The All-22 All-Star Team: The Rebirth of Cameron Wake

The All-22 All-Star Team is an attempt to provide some insight on the NFL’s 22 most underappreciated players. Some will be All-Pros who haven’t fully gotten their due; some will be names few casual fans have ever heard. All will, for one reason or another, have been overlooked.

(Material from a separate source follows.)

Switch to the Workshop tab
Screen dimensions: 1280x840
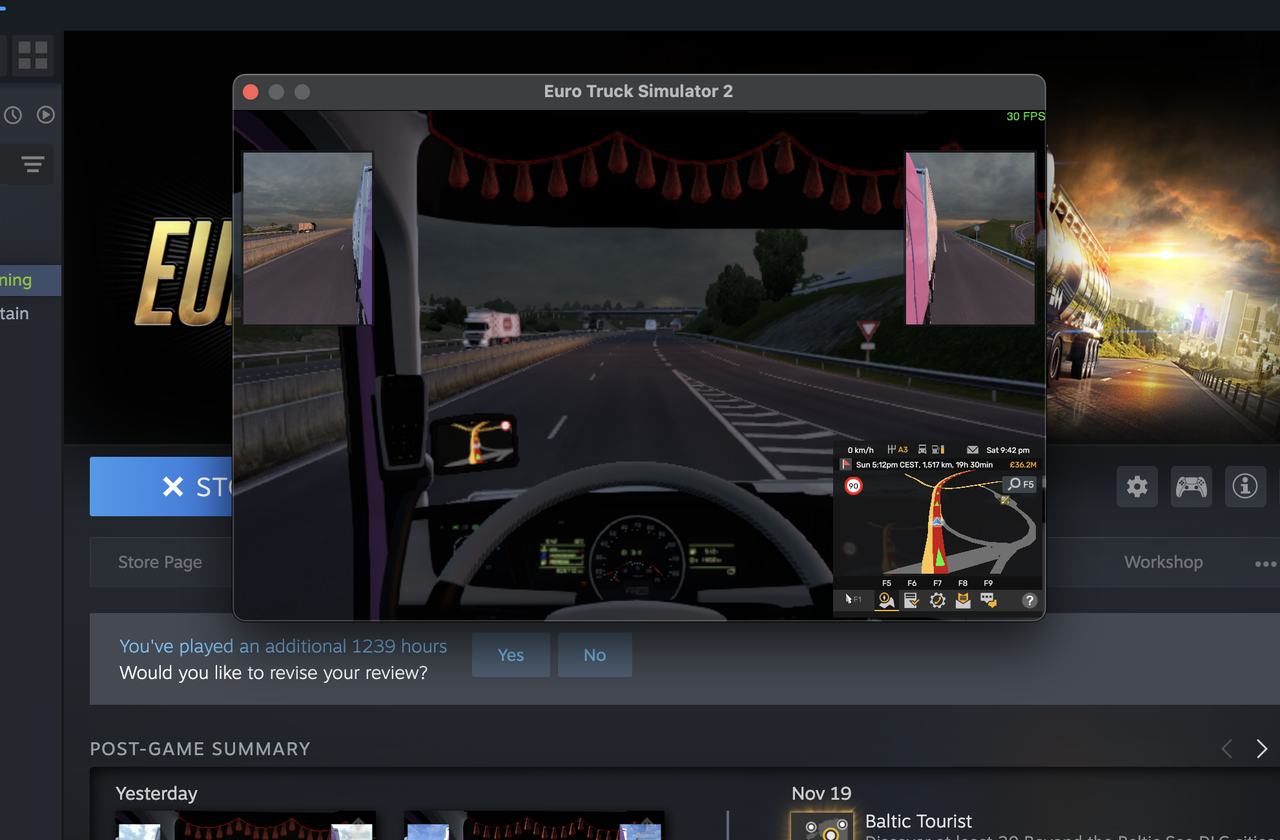[1163, 562]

At first, nothing seemed amiss about the empty field. I’m just early, Derek Wake thought. It was the spring of 2007, and Wake had been invited to a D.C.-area tryout for the Canadian Football League’s BC Lions. As he waited for others to arrive, Wake threw on his cleats and started warming up on the turf at Howard University’s Greene Stadium. Fifteen or so minutes passed before Wake made a call. “Everyone’s here,” said the voice on the other end of the phone. “Here” was Hampton University, another historically black college, three hours south of Howard. “I’m going to drive three hours, get out of the car, and run the 40?” Wake says, recalling that embarrassing moment six years later. “That’s not going to happen.”

Some people have a knack for being in the right place at the right time. Derek Wake was not one of these people. Undrafted out of Penn State in 2005, Wake was cut by the Giants before training camp. He worked out for a handful of teams but couldn’t catch on anywhere. Wake spent part of the next year working at a mortgage brokerage before leaving for a job at Bally Total Fitness in an effort to stay in shape. The next spring, he was invited to Ravens minicamp. He left without a job. At 25, the chance with BC was possibly his last. “It started to cross my mind,” Wake says. “What am I going to do? I’ve got to start making a move, as far as my life is concerned. How long am I going to sit by this phone?”

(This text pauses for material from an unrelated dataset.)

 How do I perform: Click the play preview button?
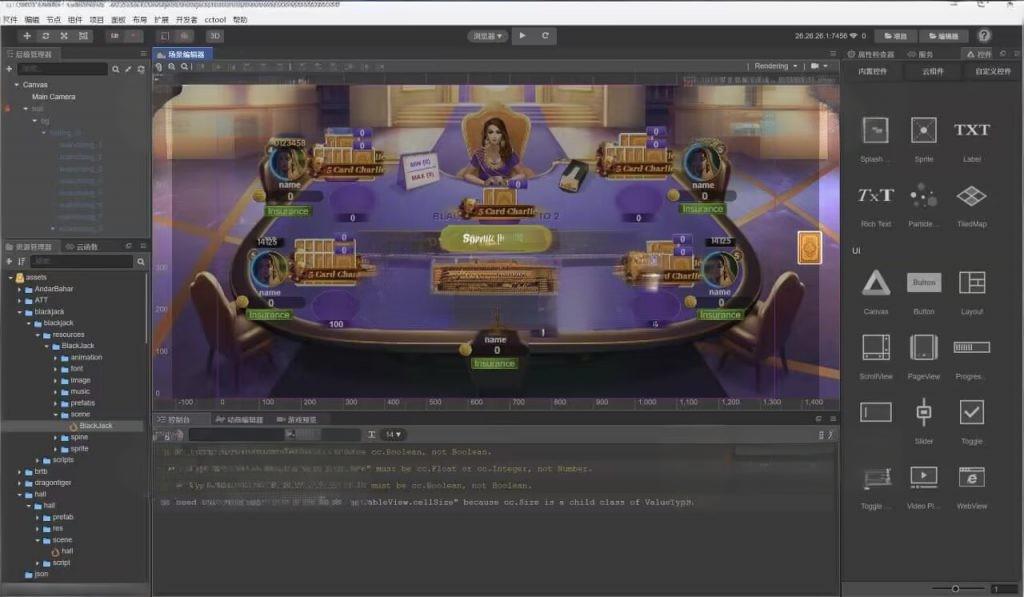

He didn’t have to sit long. Even without a tryout, the call from the Lions came, and Wake was invited to the team’s training camp, sight unseen. In the next three years everything about Derek Wake’s life, even his name, would change. Derek Wake would become Cameron Wake, and a former NFL castoff would become the best player in the CFL and, eventually, a two-time Pro Bowler. Wake had 15 sacks last season for the Miami Dolphins, but whether it’s his path to the league or the Dolphins’ lack of success since he got there, his name is rarely mentioned among football’s premier sack artists. The truth is he might just be the world’s purest pass-rusher, and he was just one phone call away from never being one at all.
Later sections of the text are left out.